The "TV vs. On-Demand" comparison (if that was what Mr. Graham was referring) is less an issue now. I propose that what few saw then as a problem, is a looming one now. In other words, it's not so much "TV vs. Streaming/On-demand/digital/or whatever." It's that the old players, "TV", are now positioning (and are by far in the lead) to control the digital streaming of video from the internet.

Huge, deep pocket, long established trades, corporations, and/or markets are not supposed to gain control of emerging trades and markets. That is for new business to handle, and by which new business come into their own. (by advantage of being more lean, fast, knowledgeable about new tech/markets, better in-tune, etc) So that eventually the greatest of those new business's themselves become dinosaurs and are so replaced.
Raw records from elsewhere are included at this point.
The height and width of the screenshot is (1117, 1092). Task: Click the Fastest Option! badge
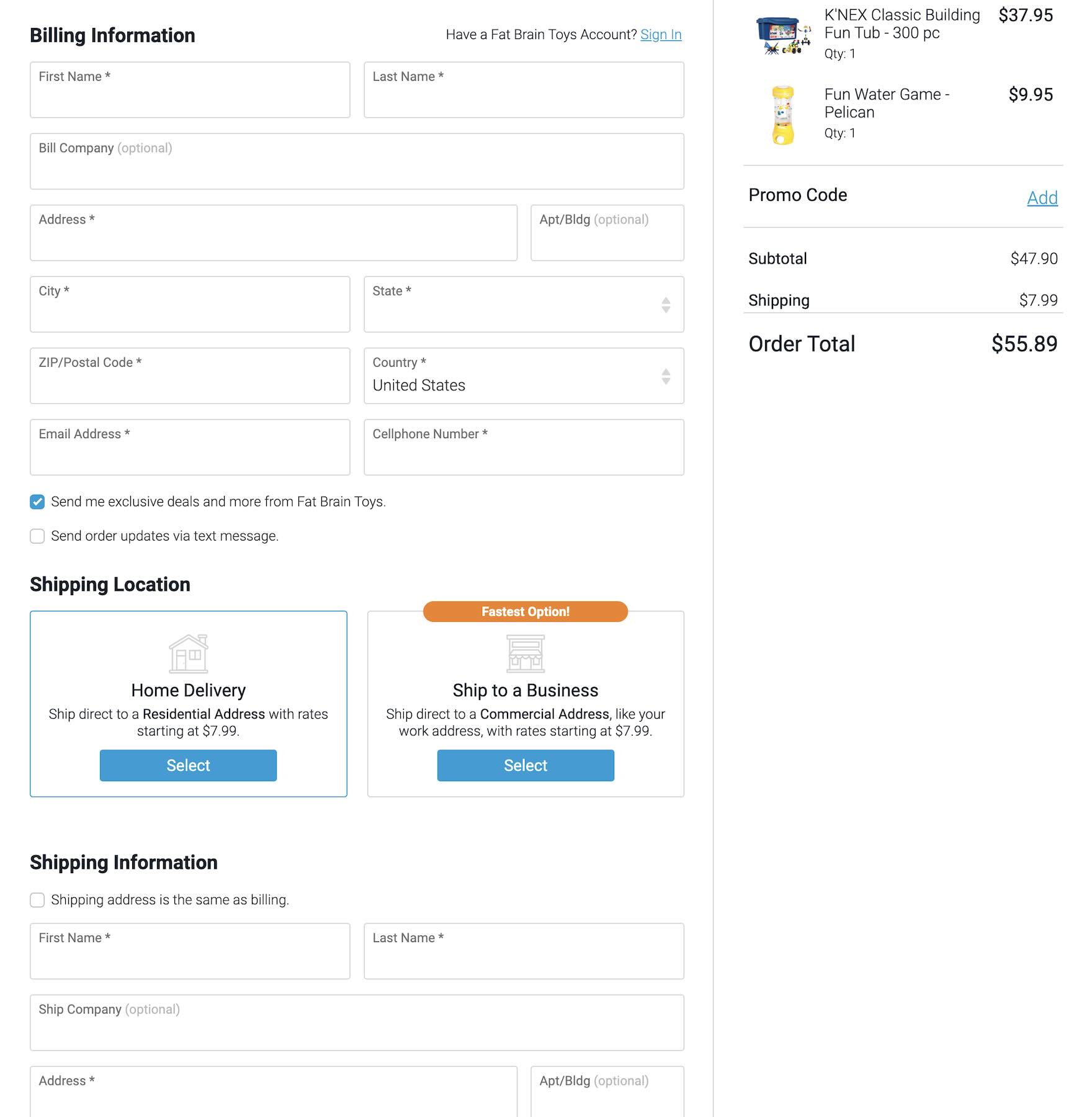526,612
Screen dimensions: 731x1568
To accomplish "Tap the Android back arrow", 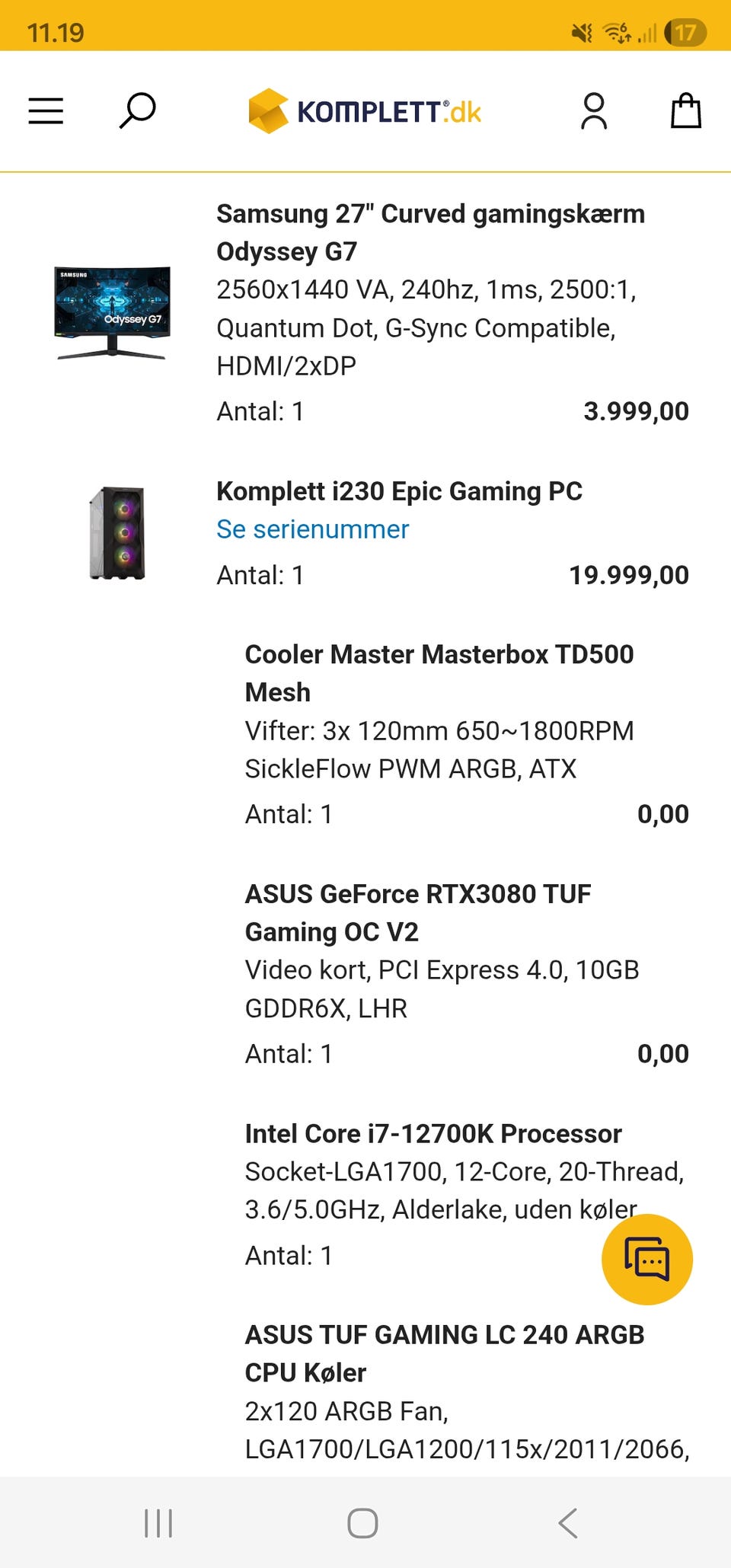I will [x=568, y=1523].
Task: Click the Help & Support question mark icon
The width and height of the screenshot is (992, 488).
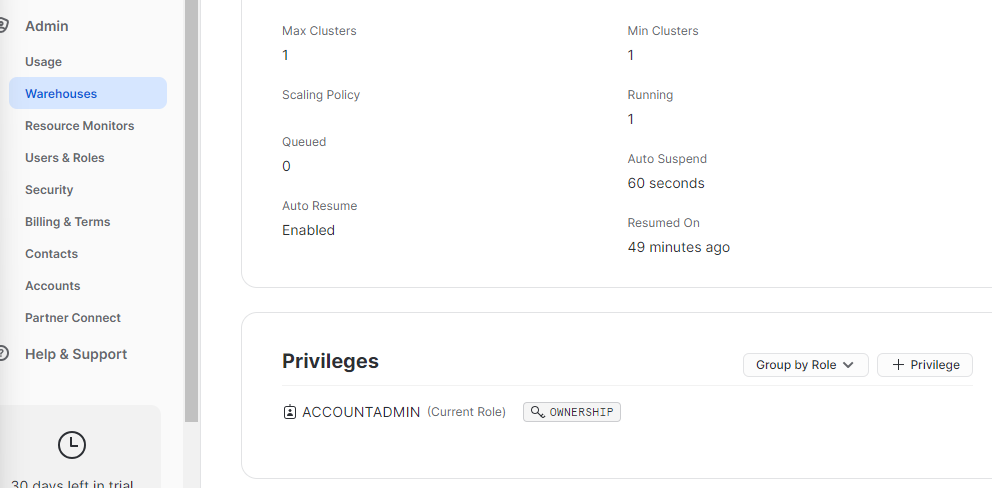Action: (4, 354)
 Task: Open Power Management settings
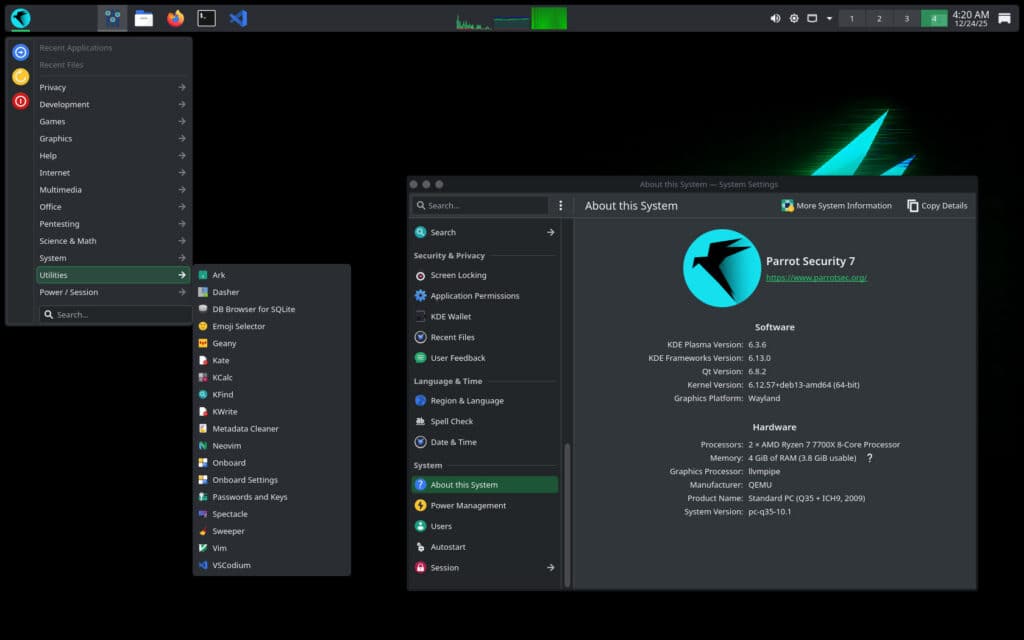467,505
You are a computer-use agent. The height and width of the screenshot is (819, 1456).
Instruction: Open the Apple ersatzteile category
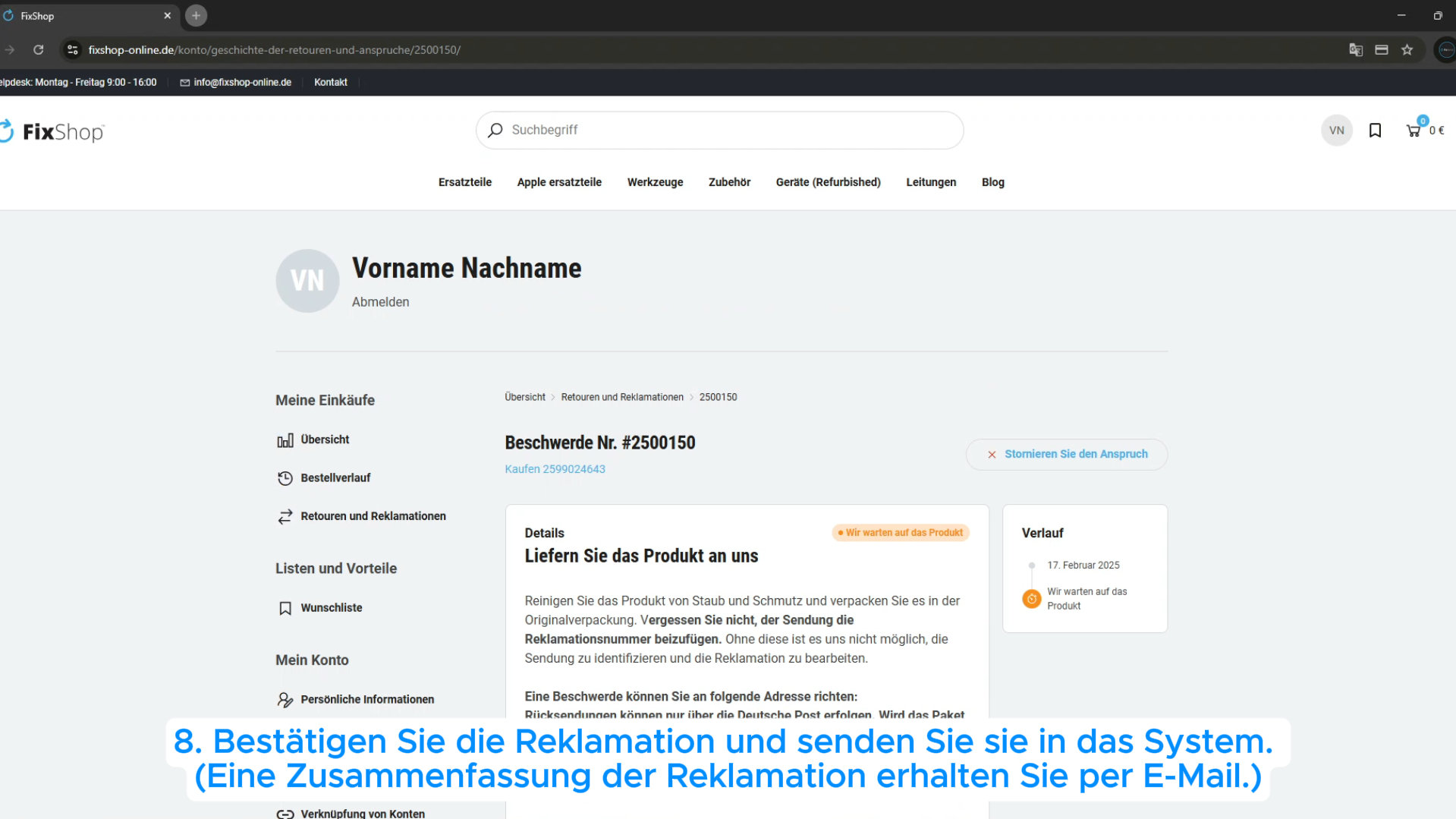(559, 182)

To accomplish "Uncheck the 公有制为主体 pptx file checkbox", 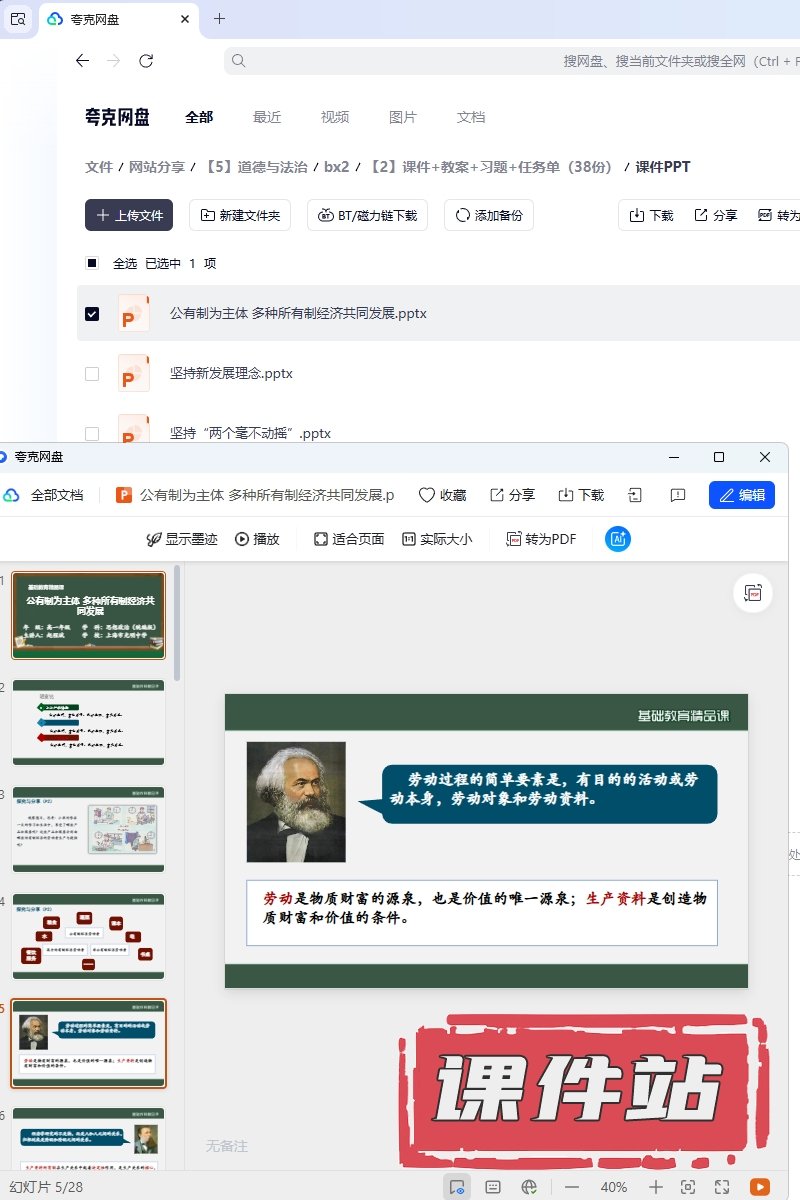I will pos(92,314).
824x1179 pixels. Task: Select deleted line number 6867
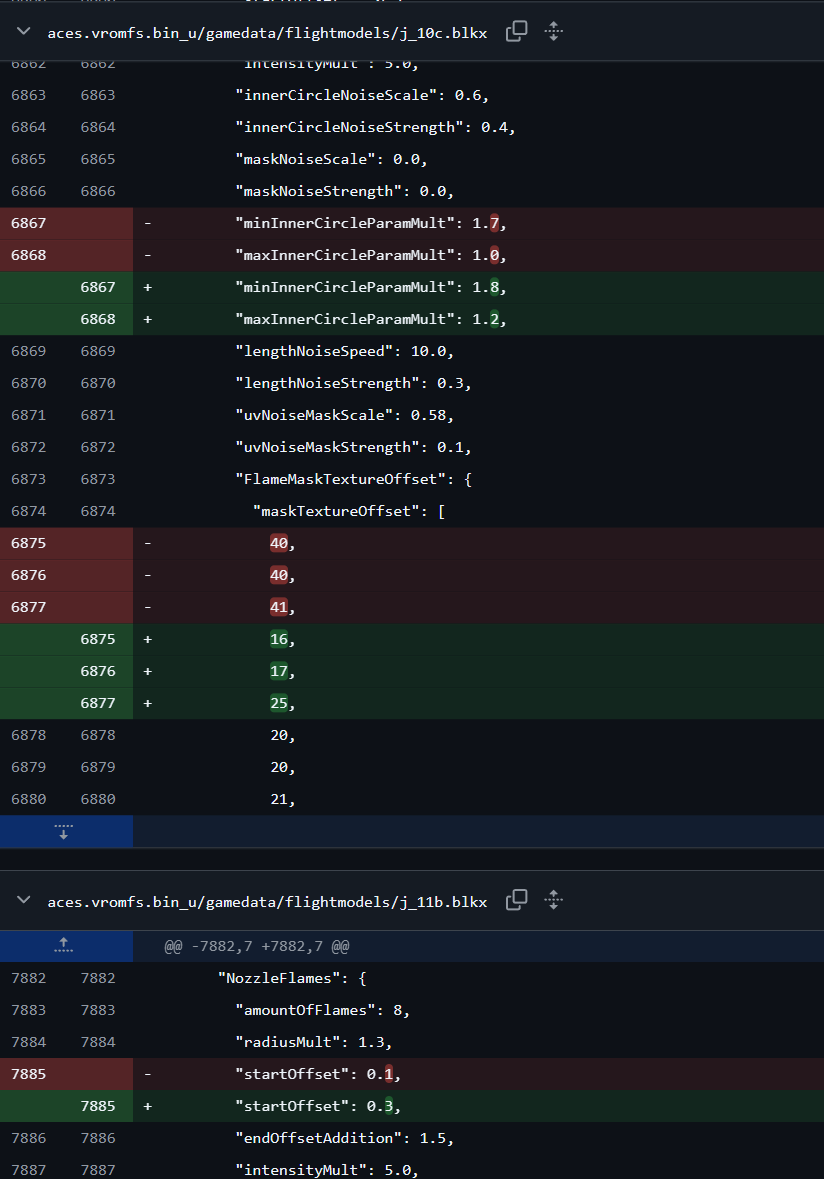tap(29, 223)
This way business, knowledge, and technology progress.

Not to say that a "dinosaur" could not have this effect. Just less likely, and the likelihood I suspect will mathematically decay over time. (as the corporation becomes larger and less agile)


Some people worry too much.

This happens every time: new technology disrupts existing players, which in turn try to use their money / influence to do something about it. Then skilled people fight back with newer innovations.

News at 11.

For example, do you know how easy it is to bypass China's firewall?

     (1) setup free usage tier AWS account
     (2) start a new instance with one of the official Ubuntu images
     (3) ssh -D 2000 ubuntu@<instance-ip>
     (4) enjoy personal US-based SOCKS5 proxy ;)
The only problem with DRM is that you're prohibited by law to reverse engineer it, which means totally-legit software can be baned if not following certain guidelines (like security by obscurity) ... otherwise I'm all for DRM because it's fundamentally flawed and it's keeping them busy (like a dog chasing its tail).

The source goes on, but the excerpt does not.